W niedzielę pojawiły się informacje, że prezydent Stanów Zjednoczonych, Joe Biden, nie zamierza uczestniczyć w zbliżającym się szczycie klimatycznym organizowanym przez Organizację Narodów Zjednoczonych. Konferencja, która ma skupić przywódców świata w dyskusji na temat zmian klimatu, rozpocznie się w Dubaju w nadchodzący czwartek.

Przesądzając o braku obecności Bidena na konferencji, korespondenci agencji Reuters sugerowali już miesiąc temu, że jest to mało prawdopodobne. Powodem tego stanu rzeczy są napięcia na Bliskim Wschodzie oraz trwająca kampania prezydencka w USA.

Zamiast pojawienia się na szczycie klimatycznym, Biały Dom zaplanował dla prezydenta spotkanie dwustronne z João Manuelem Gonçalvesem Lourenço, prezydentem Republiki Angoli. Ze względu na przepełniony grafik, Biden będzie gospodarzem tego spotkania.

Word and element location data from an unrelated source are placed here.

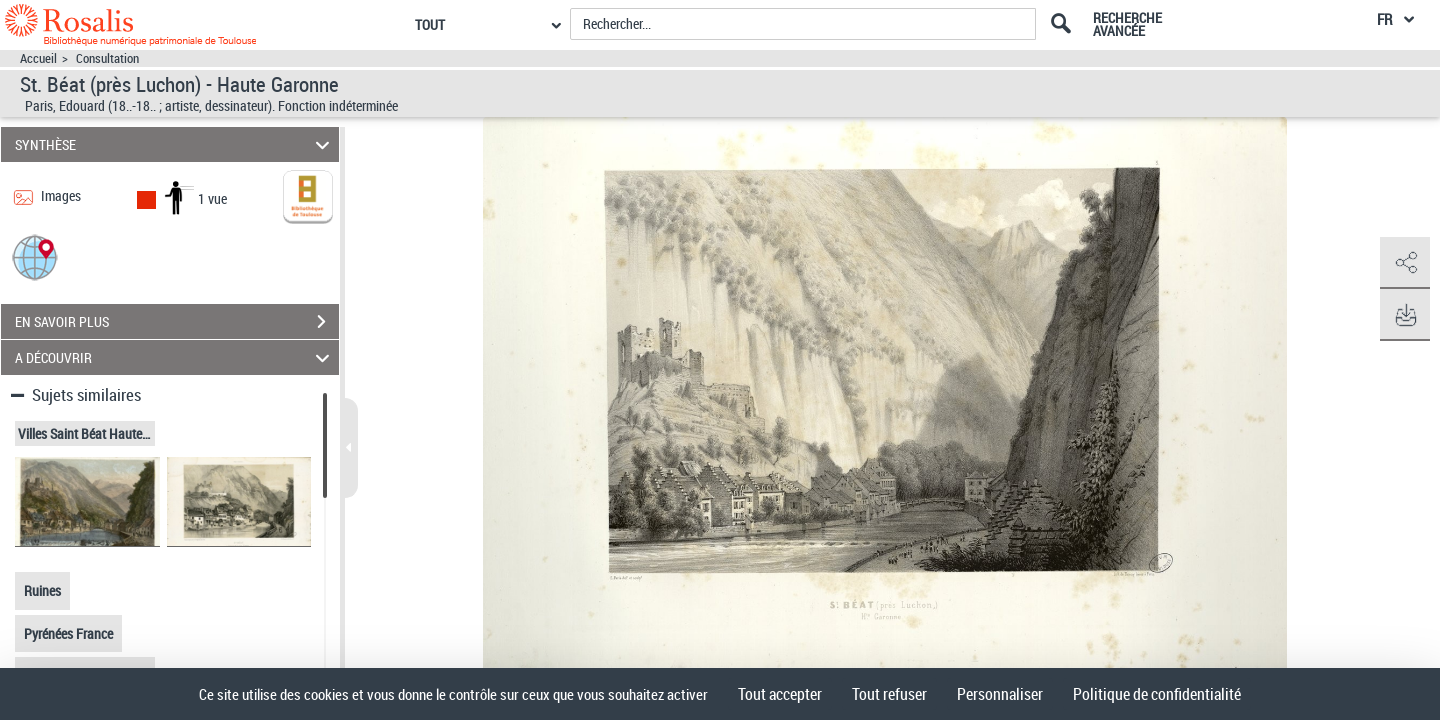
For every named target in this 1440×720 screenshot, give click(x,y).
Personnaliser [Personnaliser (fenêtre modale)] (1000, 694)
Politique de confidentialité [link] (1157, 694)
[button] (35, 256)
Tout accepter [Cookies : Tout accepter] (780, 694)
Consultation (107, 58)
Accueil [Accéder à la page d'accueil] (38, 58)
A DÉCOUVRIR (175, 357)
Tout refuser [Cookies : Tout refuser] (889, 694)
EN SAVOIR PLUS (177, 322)
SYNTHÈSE (175, 144)
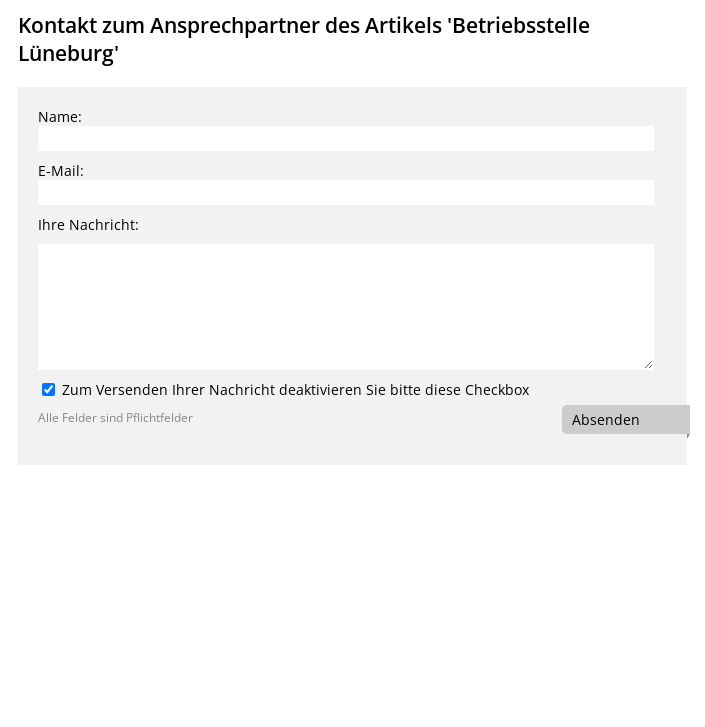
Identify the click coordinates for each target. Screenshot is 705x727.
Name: (60, 116)
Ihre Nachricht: (88, 224)
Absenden (606, 419)
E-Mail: (61, 170)
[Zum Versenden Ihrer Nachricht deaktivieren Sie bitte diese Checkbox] (48, 389)
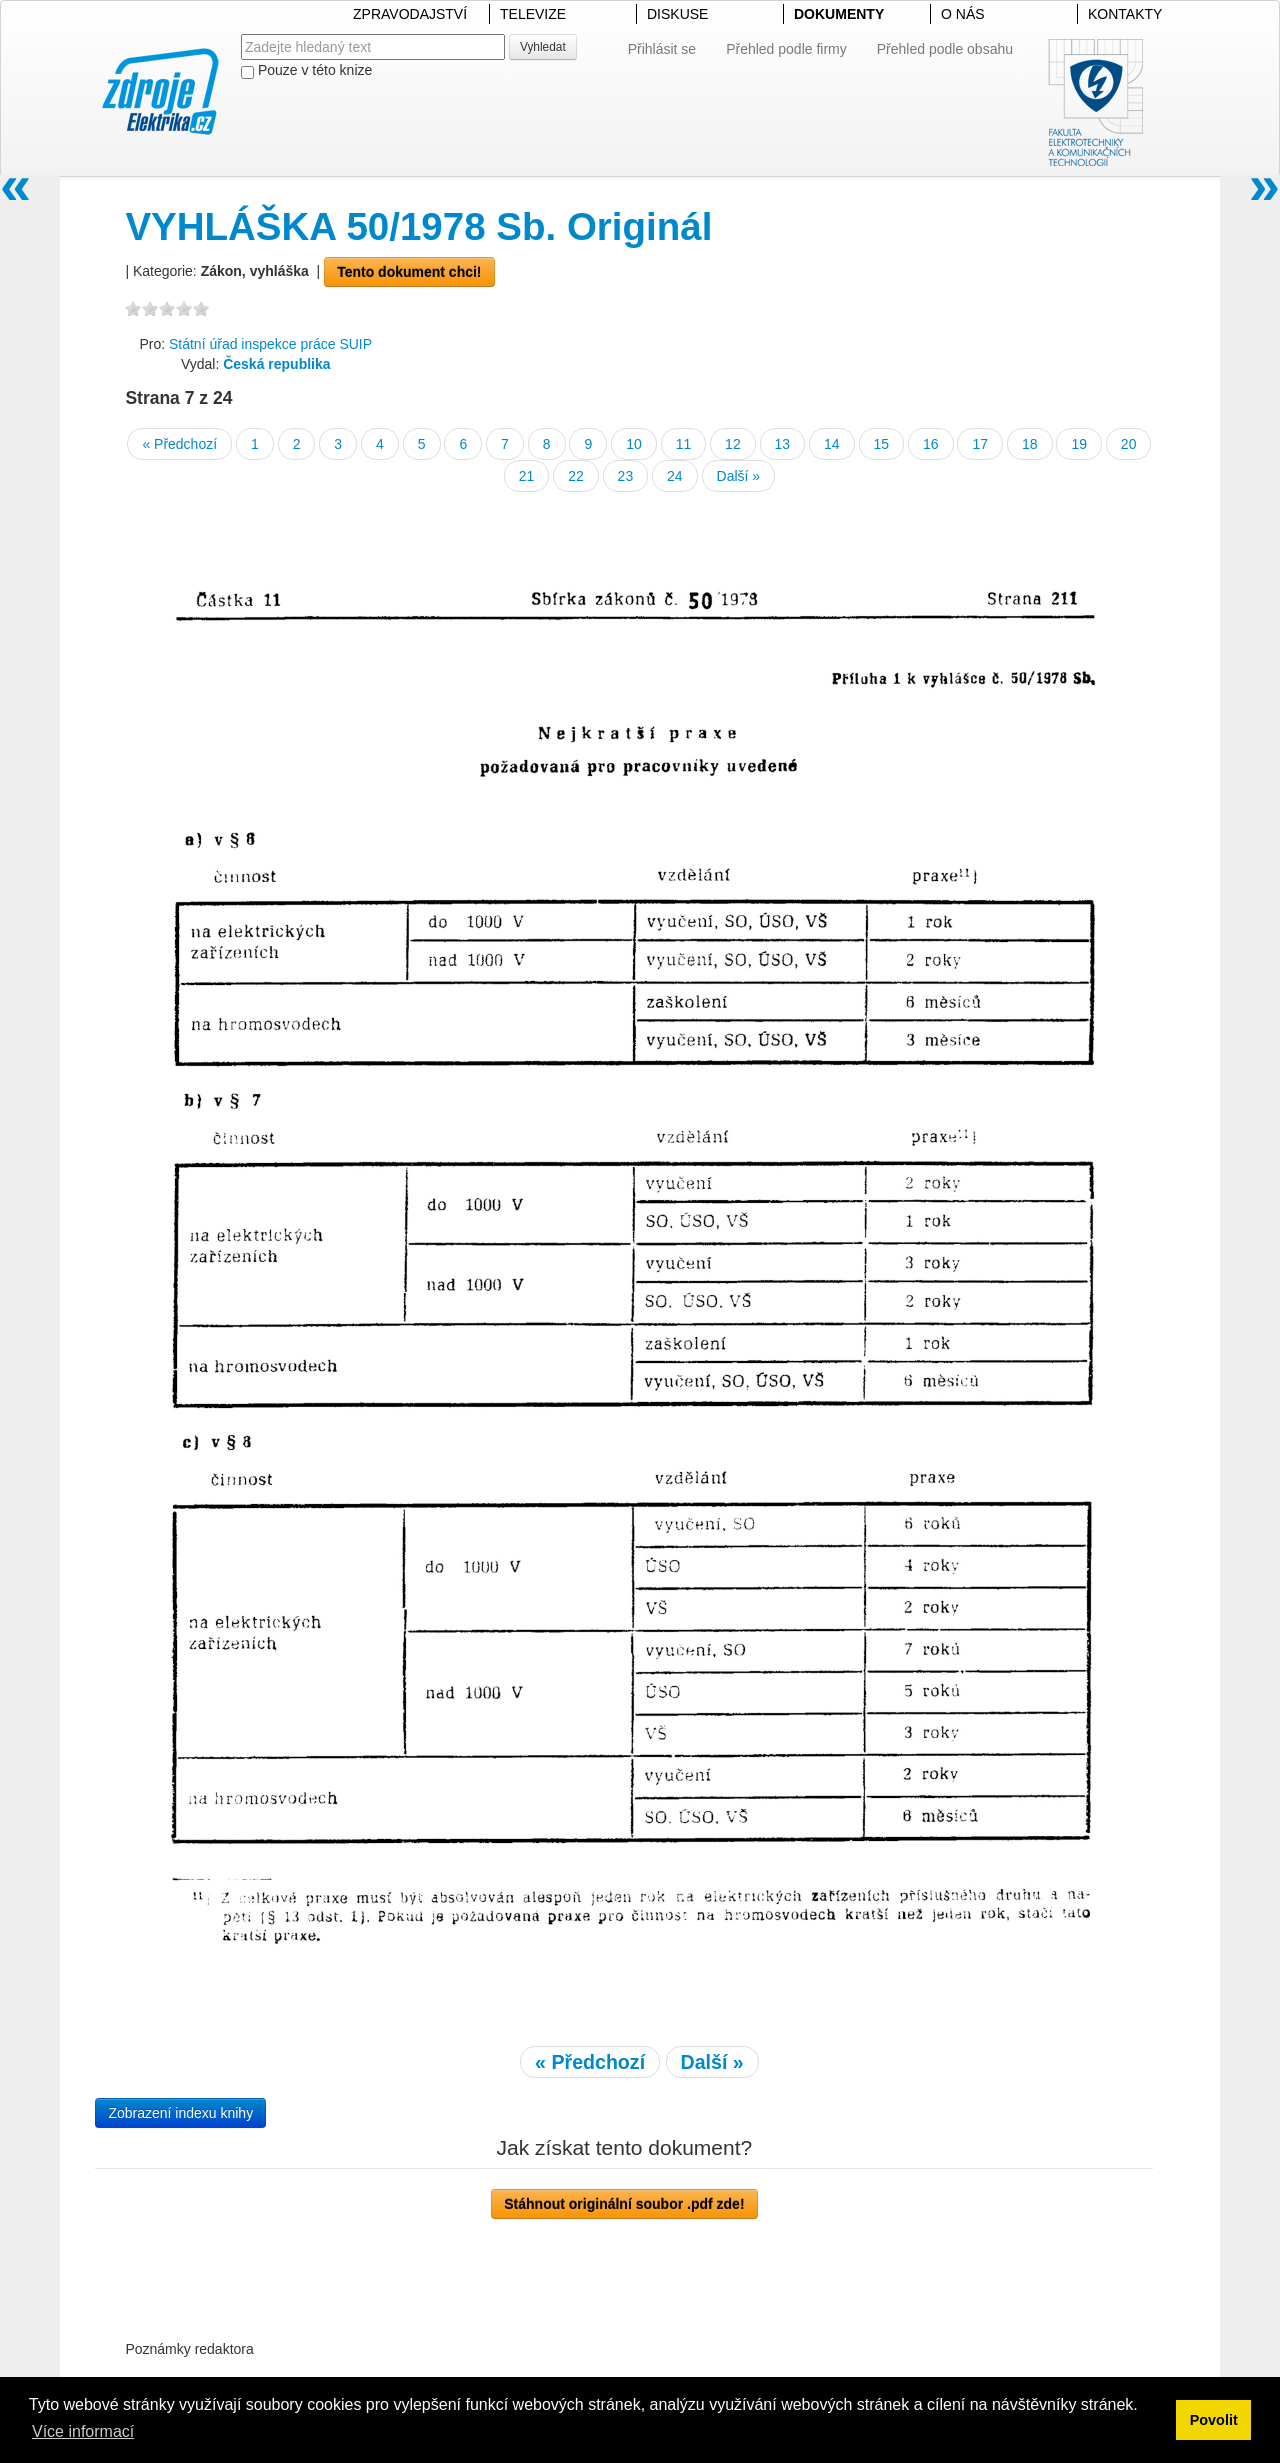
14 (832, 444)
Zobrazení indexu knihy (180, 2113)
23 (626, 476)
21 (527, 476)
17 (980, 444)
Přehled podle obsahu (945, 49)
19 (1079, 444)
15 (882, 444)
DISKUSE (677, 14)
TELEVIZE (533, 14)
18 (1030, 444)
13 (783, 444)
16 (931, 444)
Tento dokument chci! (409, 272)
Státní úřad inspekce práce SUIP (270, 344)
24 (675, 476)
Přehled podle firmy (786, 49)
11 (684, 444)
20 (1129, 444)
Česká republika (276, 364)
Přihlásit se (662, 49)
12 (733, 444)
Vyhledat (543, 47)
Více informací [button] (83, 2431)
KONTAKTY (1125, 14)
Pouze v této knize (306, 70)
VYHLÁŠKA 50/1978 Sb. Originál (418, 226)
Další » (739, 476)
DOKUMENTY (839, 14)
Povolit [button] (1214, 2420)
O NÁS (963, 14)
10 (634, 444)
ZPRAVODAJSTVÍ (410, 14)
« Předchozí (179, 444)
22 (576, 476)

Następnie prezydent Stanów Zjednoczonych weźmie udział w ceremonii uruchomienia oświetlenia narodowej choinki Bożonarodzeniowej.

Podczas konferencji w Dubaju, dziesiątki krajów mają zamiar domagać się podpisania pierwszego w historii porozumienia dotyczącego stopniowego wycofywania się z używania węgla, ropy i gazu. Te źródła energii są głównymi sprawcami emisji dwutlenku węgla.

Pomimo powyższych decyzji, Joe Biden uczestniczył wcześniej w obu szczytach COP, które odbyły się od momentu, kiedy objął stanowisko prezydenta USA w 2021 roku.